Today’s Wiki-est, Amazonian Googlies
Across

1. “Definitely, dawg!” : FO’SHIZZLE!
“Fo’shizzle” is slang for “for sure”, apparently. New to me, dawg …

10. Art enabled : CANST
Thou are enabled, thou canst.

15. Reading room : ATHENAEUM
An athenaeum is a reading room, particularly one in a library. In earlier times, an athenaeum was literary club or academy for the promotion of learning. The term derives from “Athenaion”, Greek for the temple of Athene in Ancient Athens. The Athenaion was somewhere that professors taught, and actors and poets practiced their lines and readings.

17. Reward for knocking ’em dead : STANDING O
Standing O (ovation)

18. Moving supply : LITHE
Someone who is supple and lithe can move supply (also spelled “supplely”).

19. Bare peak : TOR
A tor is a high rocky hill. “Tor” comes from the Old English “torr”, the word for a tower or rock, which in turn comes from the Old Welsh “twrr” meaning a heap or a pile.

21. “It” : GLAMOR
Clara Bow was a fabulous star of silent film, with her most famous movie being “It” from 1927. Clara Bow’s performance was so celebrated in the movie that she was forever to be known as the “It-girl”. The term “it” was a euphemism for “sex appeal”, and that is what Clara Bow was known to “exude”. Bow applied her red lipstick in the shape of a heart, and women who copied this style were said to put on a “Clara Bow”.

24. Name dropper’s phrase : ET ALII
Et alii (et al.) is the equivalent of et cetera (etc.), with et cetera being used in place of a list of objects, and et alii used for a list of names. In fact “et al.” can stand for et alii (for a group of males, or males and females), aliae (for a group of women) and et alia (for a group of neuter nouns, or for a group of people where the intent is to retain gender-neutrality).

26. Cousin of -kin or -let : -ULE
The suffixes “-kin”, -let” and “-ule” are added to a noun to indicate smallness.

29. “Property Virgins” cable channel : HGTV
HGTV first went on air in 1994, as the “Home, Lawn and Garden Channel”. The name was shortened (the lawn was dropped) soon after, but nowadays it’s just known as HGTV.

31. It’s often described by horses : ENGINE
The unit of horsepower was introduced along with the steam engine, where the output of the engine was compared with the power of draft horses. Largely, this comparison with the horse was a marketing ploy, as the intent was to demonstrate that one steam engine could negate the need for a number of draft horses used for work.

DATA BLOCK:

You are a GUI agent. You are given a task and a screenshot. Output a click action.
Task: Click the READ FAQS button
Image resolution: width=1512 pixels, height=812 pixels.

WHAT TO WORK ON: List every language that the crossword explanations name as the origin of a word. The material can be set aside for what follows.

EXERCISE RESULT: Greek, Old English, Old Welsh